**Things to do:**
[1] In the patent claims, what does claim 50 say the metal terminal comprises?
[2] Reproduce the patent claims word for word, from "48. The device" up to and including "through hole socket.".
[3] Extend the patent claims on the conductive loaded resin-based device beyond their last claim, keeping their numbering and style.

**Given passage:**
— start —
42. The device according to claim 41 wherein said micron conductive fiber has a diameter of between about 3 μm and about 12 μm and a length of between about 2 mm and about 14 mm.

43. The device according to claim 41 wherein the percent by weight of said micron conductive fiber is between about 20% and about 40% of the total weight of said conductive loaded resin-based material.

44. The device according to claim 41 wherein said micron conductive fiber is stainless steel and wherein the percent by weight of said stainless steel fiber is between about 20% and about 40% of the total weight of said conductive loaded resin-based material.

45. The device according to claim 44 wherein said stainless steel fiber has a diameter of between about 3 μm and about 12 μm and a length of between about 2 mm and about 14 mm.

46. The device according to claim 33 wherein said conductive materials comprise a combination of conductive powder and conductive fiber.

47. The device according to claim 46 wherein said conductive fiber is stainless steel.

48. The device according to claim 33 further comprising a metal layer overlying said conductive loaded resin-based material.

49. The device according to claim 33 wherein said metal terminal comprises a magnetizable material.

50. The device according to claim 49 wherein said metal terminal comprises iron.

51. The device according to claim 49 wherein a region of said conductive loaded resin-based material near said metal terminal is of higher conductive loading concentration than other regions of said conductive loaded resin-based material.

52. The device according to claim 49 wherein said metal terminal further comprises a solderable layer.

53. The device according to claim 33 wherein said metal terminal is a pin.

54. The device according to claim 33 wherein said metal terminal is a through hole socket.

55. The device according to claim 33 wherein said metal terminal is molded into said conductive loaded resin-based material.

56. The device according to claim 33 wherein said metal terminal is a screw or a nail.

57. The device according to claim 33 wherein said metal terminal is ultrasonically welded into said conductive loaded resin-based material.

58. The device according to claim 33 wherein said metal terminal is heat pressed into said conductive loaded resin-based material.

59. A method to form a conductive device, said method comprising:

providing a conductive loaded, resin-based material comprising conductive materials in a resin-based host;

providing a metal terminal; and

molding said metal terminal into said conductive loaded resin-based material to complete said conductive device.

60. The method according to claim 59 wherein the percent by weight of said conductive materials is between about 20% and about 40% of the total weight of said conductive loaded resin-based material.
— end —
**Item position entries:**
— start —
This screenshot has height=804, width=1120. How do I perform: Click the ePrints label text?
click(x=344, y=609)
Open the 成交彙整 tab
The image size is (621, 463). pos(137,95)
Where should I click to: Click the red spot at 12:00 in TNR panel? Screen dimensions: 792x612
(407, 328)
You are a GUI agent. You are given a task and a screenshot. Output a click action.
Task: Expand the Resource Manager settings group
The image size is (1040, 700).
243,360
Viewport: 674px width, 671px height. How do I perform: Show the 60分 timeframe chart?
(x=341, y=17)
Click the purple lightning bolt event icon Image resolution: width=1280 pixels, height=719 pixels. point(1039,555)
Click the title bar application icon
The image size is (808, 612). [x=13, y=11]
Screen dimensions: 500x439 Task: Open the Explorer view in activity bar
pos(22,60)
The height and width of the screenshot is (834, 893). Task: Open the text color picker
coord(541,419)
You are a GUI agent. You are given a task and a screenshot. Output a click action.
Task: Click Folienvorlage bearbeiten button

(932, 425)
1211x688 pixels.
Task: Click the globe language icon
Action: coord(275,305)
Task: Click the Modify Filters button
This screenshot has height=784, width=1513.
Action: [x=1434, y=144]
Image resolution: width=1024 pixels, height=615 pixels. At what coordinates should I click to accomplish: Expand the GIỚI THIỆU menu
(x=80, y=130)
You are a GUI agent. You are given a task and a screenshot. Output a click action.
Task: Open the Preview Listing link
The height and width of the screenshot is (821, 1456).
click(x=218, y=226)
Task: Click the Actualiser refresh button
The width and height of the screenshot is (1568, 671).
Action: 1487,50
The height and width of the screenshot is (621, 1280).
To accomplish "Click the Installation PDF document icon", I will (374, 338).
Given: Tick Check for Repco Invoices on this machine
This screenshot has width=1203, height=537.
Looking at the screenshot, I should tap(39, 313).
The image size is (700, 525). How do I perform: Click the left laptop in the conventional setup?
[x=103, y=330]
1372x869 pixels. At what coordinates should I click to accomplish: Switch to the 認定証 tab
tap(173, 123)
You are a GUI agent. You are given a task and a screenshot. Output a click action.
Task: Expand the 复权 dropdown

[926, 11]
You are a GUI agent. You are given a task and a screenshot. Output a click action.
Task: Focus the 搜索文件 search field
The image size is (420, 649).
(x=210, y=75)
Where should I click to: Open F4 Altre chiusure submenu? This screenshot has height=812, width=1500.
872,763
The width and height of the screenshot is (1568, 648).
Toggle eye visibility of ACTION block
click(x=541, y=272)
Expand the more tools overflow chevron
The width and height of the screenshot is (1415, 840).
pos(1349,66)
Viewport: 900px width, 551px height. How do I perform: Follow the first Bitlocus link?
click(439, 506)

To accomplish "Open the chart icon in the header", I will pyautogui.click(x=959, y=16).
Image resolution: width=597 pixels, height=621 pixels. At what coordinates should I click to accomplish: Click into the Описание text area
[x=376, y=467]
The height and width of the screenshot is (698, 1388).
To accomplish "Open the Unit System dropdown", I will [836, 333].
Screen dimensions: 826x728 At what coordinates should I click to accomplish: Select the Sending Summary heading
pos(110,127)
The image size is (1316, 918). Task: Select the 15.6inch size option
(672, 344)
— end —
**Task responses:**
[1] Iron.

[2]
48. The device according to claim 33 further comprising a metal layer overlying said conductive loaded resin-based material.

49. The device according to claim 33 wherein said metal terminal comprises a magnetizable material.

50. The device according to claim 49 wherein said metal terminal comprises iron.

51. The device according to claim 49 wherein a region of said conductive loaded resin-based material near said metal terminal is of higher conductive loading concentration than other regions of said conductive loaded resin-based material.

52. The device according to claim 49 wherein said metal terminal further comprises a solderable layer.

53. The device according to claim 33 wherein said metal terminal is a pin.

54. The device according to claim 33 wherein said metal terminal is a through hole socket.

[3]
61. The method according to claim 59 wherein said conductive materials comprise micron conductive fiber.

62. The method according to claim 61 wherein said micron conductive fiber is nickel plated carbon fiber, or stainless steel fiber, or copper fiber, or silver fiber or combinations thereof.

63. The method according to claim 61 wherein said micron conductive fiber has a diameter of between about 3 μm and about 12 μm and a length of between about 2 mm and about 14 mm.

64. The method according to claim 61 wherein the percent by weight of said micron conductive fiber is between about 20% and about 40% of the total weight of said conductive loaded resin-based material.

65. The method according to claim 61 wherein said micron conductive fiber is stainless steel and wherein the percent by weight of said stainless steel fiber is between about 20% and about 40% of the total weight of said conductive loaded resin-based material.

66. The method according to claim 65 wherein said stainless steel fiber has a diameter of between about 3 μm and about 12 μm and a length of between about 2 mm and about 14 mm.

67. The method according to claim 59 wherein said conductive materials comprise conductive powder.

68. The method according to claim 59 wherein said conductive materials comprise a combination of conductive powder and conductive fiber.

69. The method according to claim 59 wherein said molding comprises:

placing said metal terminal in a mold;

injecting said conductive loaded, resin-based material into said mold;

curing said conductive loaded, resin-based material; and

removing said conductive device from said mold.

70. The method according to claim 59 wherein said metal terminal is magnetizable.

71. The method according to claim 70 further comprising magnetizing said metal terminal prior to said step of molding.

72. The method according to claim 71 wherein said step of magnetizing is performed inside of a molding apparatus.

73. The method according to claim 71 wherein said metal terminal maintains said magnetizing until experiencing a heat treatment.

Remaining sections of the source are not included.